Ognjen Sviličić (born 1971 in Split) is a screenwriter and film director, based in Berlin noted for his critically acclaimed 2007 films Sorry For Kung Fu, Armin and These Are the Rules

Career

Sviličić was born 1971 in Split, in a family of journalists. He started his career with a series of TV features which had a mixed critical response. At the beginning of the 2000s, Sviličić often worked as a co-writer or script doctor on films by other directors (What Iva Recorded by Tomislav Radić, The Melon Route by Branko Schmidt).
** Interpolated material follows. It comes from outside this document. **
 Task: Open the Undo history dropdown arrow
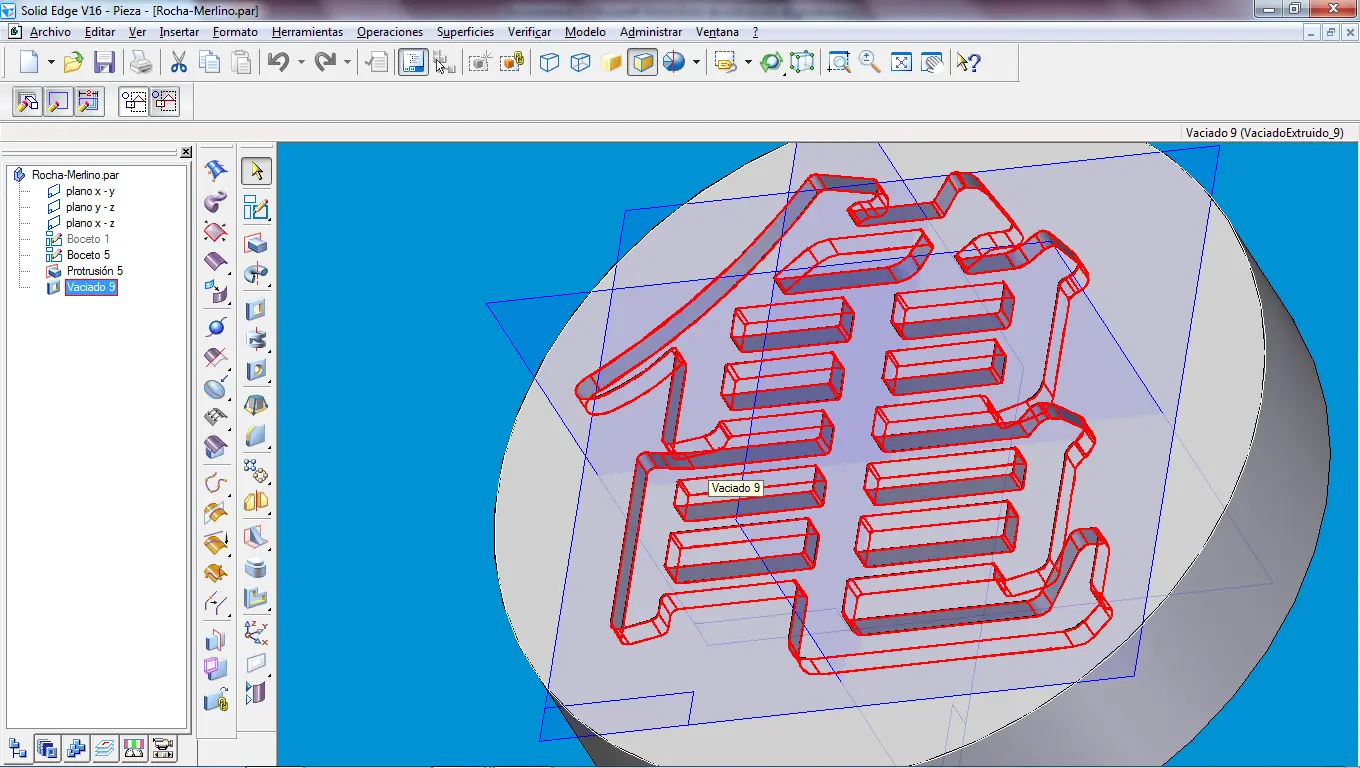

Many of the directors with whom he worked made significantly better films than usual while co-working with Sviličić. Sviličić was therefore sometimes nicknamed "Mabuse of Croatian cinema", who "resurrects [directors] from the dead".

Sviličić's first international success was comedy Sorry for Kung Fu, in which young woman from the Dalmatian highlands comes back from Germany to her native village. Girl (Daria Lorenci) is pregnant, but does not reveal the identity of the father. Their old-fashioned parents try to find a husband for her, but she stubbornly refuses. The film was screened in a Forum program of Berlinale.

Sviličić's next film, Armin, was also screened in Berlin Forum. That is the story about a teenage musician and his simpleton father who travel from Bosnia to Zagreb to audition for a German coproduction film. Son is skeptical and bitter, and father is naive and overtly enthusiastic for anything that is "Western" and "European".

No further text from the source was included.